Deuterium NMR relaxation experiments, low temperature deuterium NMR lineshape analysis, and FTIR spectra are consistent with a new model for solid state jump dynamics of water in (2)H(2)O-synthesized kanemite and (2)H(2)O-hydrated Na(+)-Zeolite A. Exchange occurs between two populations of water: one in which water molecules are directly coordinated to sodium ions and experience C(2) symmetry jumps of their OH bonds, and a population of interstitial water molecules outside the sodium ion coordination sphere that experience tetrahedral jumps of their OH bonds. For both samples the C(2) jump rate is much faster than the tetrahedral jump rate. (2)H NMR relaxation experiments match well with the fast exchange regime of the model over a wide range of temperatures, including room temperature and above.
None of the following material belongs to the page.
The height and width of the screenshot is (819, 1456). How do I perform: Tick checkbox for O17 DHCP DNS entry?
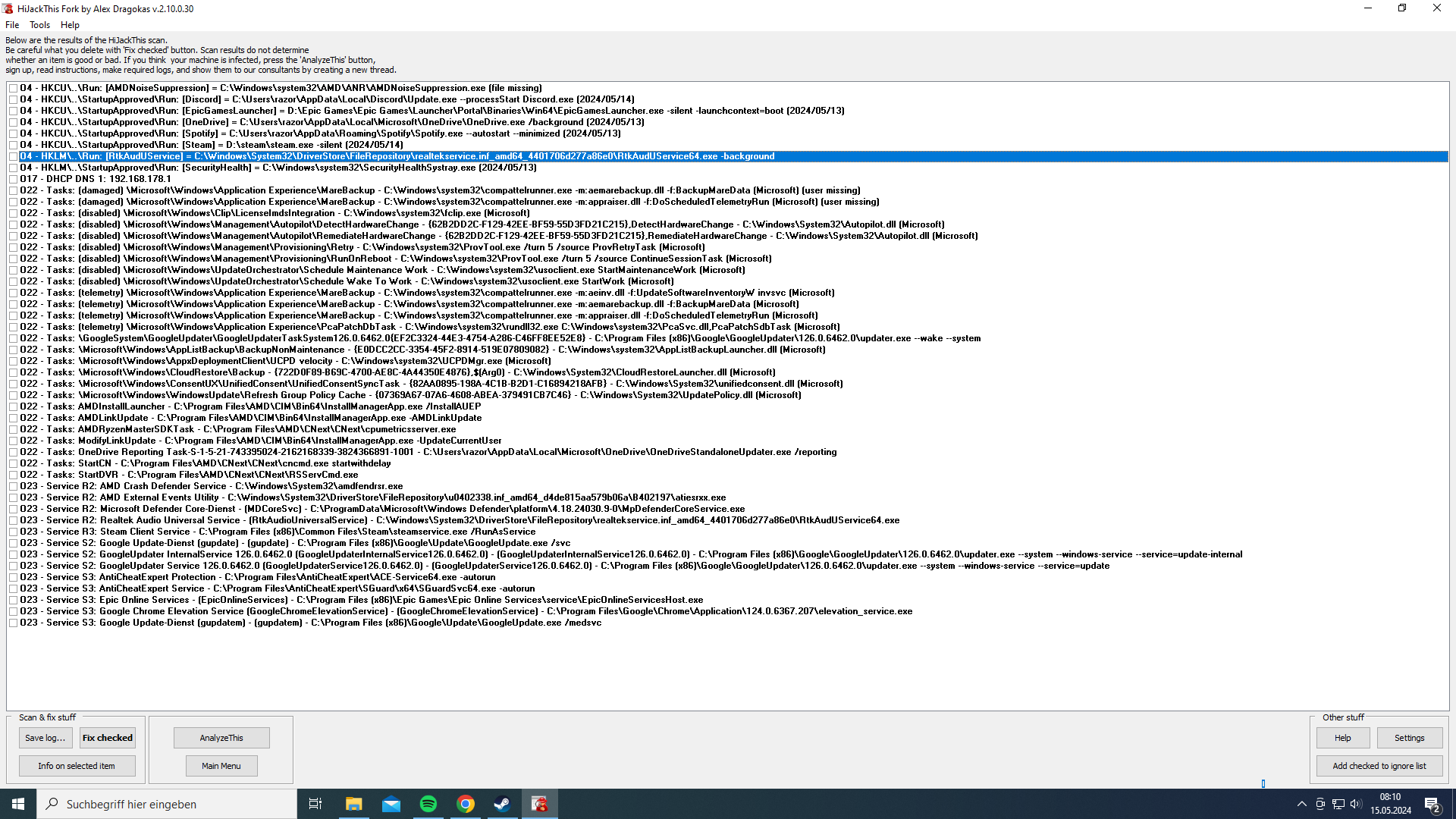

For hydrated Zeolite A, the kinetic activation parameters for the tetrahedral and C(2) symmetry jumps are Delta H tet++=+17 kJ/mol, Delta S tet++=-109 J/(mol K), Delta H C2++=+19 kJ/mol, and Delta S C2++=-20 J/(mol K). For kanemite, Delta H tet++ =+23 kJ/mol, Delta S tet++=-69 J/(mol K), Delta H C2++ =+23 kJ/mol, and Delta S C2++ =-11 J/(mol K).